(Beginning of SOURCE DOCUMENT)

Messrs Johnson and Gove looked stunned, the Governor of the Bank of England looked serious and the currency and share markets fell. Loads of ordinary people watched commercial and residential transactions stall and pensions shrinking. To give certainty to his position the prime minister we elected last year promptly gave a resignation speech to be effective in October.

The Labour Party was obviously missing out so a couple of MPs decided to move a vote of no confidence in their leader Jeremy Corbyn. A statement of the blindingly obvious that normally would have caused little more than merriment but certainly added to the uncertainty on the day. Nicola Sturgeon saw the opportunity to breathe new life into a second Scottish Independence referendum and went for it when a period of quiet contemplation might have been more sensible.

Amidst all of this Europe got on with business as usual and once again declined to re authorise glyphosate. Just as they refused to offer any solution on immigration when Cameron desperately needed a deal. Well we will be leaving some of that nonsense behind, albeit replacing it with uncertainty.

(End of SOURCE DOCUMENT)

EXERCISE TASKS:
(A) For each statement, say yes or no to whether the commentary supports it, and quote the words that decide it: (i) The prime minister's resignation was set to take effect in October. (ii) Nicola Sturgeon chose a period of quiet contemplation. (iii) Europe agreed to re-authorize glyphosate.
(B) According to the commentary, which leader was the subject of a no-confidence vote moved by a couple of Labour MPs?
(C) Write out the part of the commentary starting with "Messrs Johnson and" and going on through "effective in October.".
Base every answer on the commentary alone, without outside knowledge.

(Beginning of ENTRIES PROVIDED)

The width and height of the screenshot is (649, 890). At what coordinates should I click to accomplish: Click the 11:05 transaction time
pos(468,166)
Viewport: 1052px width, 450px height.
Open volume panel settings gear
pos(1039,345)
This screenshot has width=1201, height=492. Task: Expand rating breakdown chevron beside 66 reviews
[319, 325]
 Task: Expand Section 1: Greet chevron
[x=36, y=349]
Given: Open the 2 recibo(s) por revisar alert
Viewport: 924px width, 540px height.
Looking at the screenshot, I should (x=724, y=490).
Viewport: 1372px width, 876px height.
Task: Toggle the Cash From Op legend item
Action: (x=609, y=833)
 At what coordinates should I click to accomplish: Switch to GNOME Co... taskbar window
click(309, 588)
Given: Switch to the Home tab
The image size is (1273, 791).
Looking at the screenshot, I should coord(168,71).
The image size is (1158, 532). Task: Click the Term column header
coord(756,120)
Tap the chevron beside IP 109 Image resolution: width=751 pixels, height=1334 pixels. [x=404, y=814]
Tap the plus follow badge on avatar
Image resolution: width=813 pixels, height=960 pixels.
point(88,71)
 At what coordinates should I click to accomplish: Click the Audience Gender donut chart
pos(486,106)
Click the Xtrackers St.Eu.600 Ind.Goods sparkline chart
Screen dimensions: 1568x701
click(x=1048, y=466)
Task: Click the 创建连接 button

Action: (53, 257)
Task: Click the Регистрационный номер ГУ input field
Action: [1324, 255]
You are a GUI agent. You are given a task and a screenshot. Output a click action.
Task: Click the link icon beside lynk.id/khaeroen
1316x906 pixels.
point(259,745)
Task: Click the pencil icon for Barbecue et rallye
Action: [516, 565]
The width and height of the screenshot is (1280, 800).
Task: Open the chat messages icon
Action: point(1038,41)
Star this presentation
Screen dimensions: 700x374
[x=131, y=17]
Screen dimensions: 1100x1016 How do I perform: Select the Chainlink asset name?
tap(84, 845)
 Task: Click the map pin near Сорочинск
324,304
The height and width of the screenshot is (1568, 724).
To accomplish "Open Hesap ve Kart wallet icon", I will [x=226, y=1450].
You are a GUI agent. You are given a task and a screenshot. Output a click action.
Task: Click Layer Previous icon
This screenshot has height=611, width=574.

(End of ENTRIES PROVIDED)

LIST OF ANSWERS:
(A)
(i) Yes: "promptly gave a resignation speech to be effective in October"
(ii) No: "went for it when a period of quiet contemplation might have been more sensible"
(iii) No: "once again declined to re authorise glyphosate"

(B) Jeremy Corbyn.

(C)
Messrs Johnson and Gove looked stunned, the Governor of the Bank of England looked serious and the currency and share markets fell. Loads of ordinary people watched commercial and residential transactions stall and pensions shrinking. To give certainty to his position the prime minister we elected last year promptly gave a resignation speech to be effective in October.